そこはまず海岸に不自然に海の方を向いている鳥の石像が置かれた石柱が突き刺さる様にそこにあった。
「…そういえば、食料調達の時に思ってたんだけと、この辺は特に遺跡みたいな跡地がいっぱいあったんだ。そうだよね叶?」
「うぉっ…おう、そう言われて確かにこの辺はそんな感じだった気がする。…視聴者の皆もそんな感じのコメントをしてるから間違いないな」
俺はその場でいつでも走り出せる様にエンジンを温めつつそう話している叶達をバックミラー越しに何をしているのかを確認した。
今、叶達はどうやら追尾させていたお互いのドローンで流れているコメントを見ながらこの近辺の地形について話していた。
まあ、俺もこの近辺は実際には見ていないが地図だとこの近辺には人口に作られた建物の残骸が多くありまるで『王宮の跡地』の様だとノートには書かれているから遺跡の残骸が多いのは間違いないだろう。
「二人とも、話はそこまでだよ。そろそろ50分になる。情報通りなら『潮が引き始める』タイミングだ、気を引き締めてね」
俺がそう考えながら二人を鏡越しに見ていると桜が振り返りながらそう言った。
「…了解、準備する」 ガチャッ
「…わかった、今日の大一番だな」 スッ
叶達はそんな桜の言葉に真剣な顔になり、一二三はスリングショットを準備して叶は弓を準備した。
そう、裏ルートを使うには1日に1回しかない潮が引くタイミングを狙うしかない。
その潮が引くタイミングは毎日同じ時間で、潮の引き始めるタイミングが22時50分だ。
そして22時53分頃になると…
「…見えてきたな、『海に沈んでいた巨大な石橋』!」
「それに『遺跡の天辺の装飾』も見えてきた。真司兄さんの情報は本当にすごいね」
この場所の海の中から2車線くらいの幅がある所々海藻やフジツボ、サンゴなどがついてはいるがそれでも装飾が彫られているのが分かるくらい立派な石橋が見えてくる、そして更に遺跡の一部の装飾も見えてきた。

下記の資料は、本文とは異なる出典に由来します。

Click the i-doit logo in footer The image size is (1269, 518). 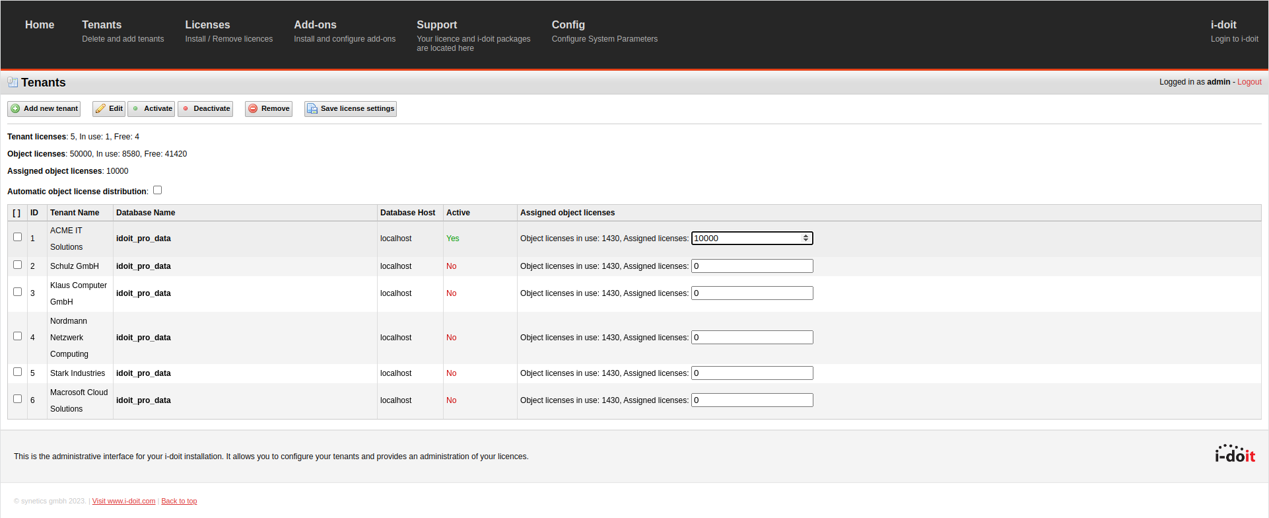click(x=1234, y=454)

そう、これが裏ルートで『潮が引くタイミングでしか使えない海に沈んでいた石橋を使ってポータルのある島に渡る』と言う完全にイカれたルートだ。
俺は石橋が見えてきたタイミングでエイセンのエンジンを一気に蒸す。
「皆、準備はいいな?」
俺がそう言うと俺の背中を桜が軽く叩く。
「「「勿論!」」」
「…なら行くぞ!」
ギュラギュラギュラギュラ…
そして、叩かれた後に皆からの返事が聞こえたのを確認してから俺はエイセンを動かして海から現れた石橋の方に向かった。
〜〜〜〜〜〜〜〜〜〜
ザザ〜ン…
ギュラギュラギュラギュラ…
「うぁ…本当に海を走ってるし…」
「…最初は、『海に沈んでいる石橋の上を走る』なんて言われたから心配していたけど、まさか『その石橋の下に石造の巨大な都市』が一緒に沈んでいるとか予想外だった」
海から出てきた石橋を渡り始めて数分後、後ろから叶達の会話が聞こえてきた。
裏ルートの全容は簡単で、実はこの階層の地図を見て初めて気がつくのだが、下の階層に行くポータルがある島と俺達がさっきまでいた場所は一直線にあり、その一直線を繋げる石橋が海の中にかけられているのだ。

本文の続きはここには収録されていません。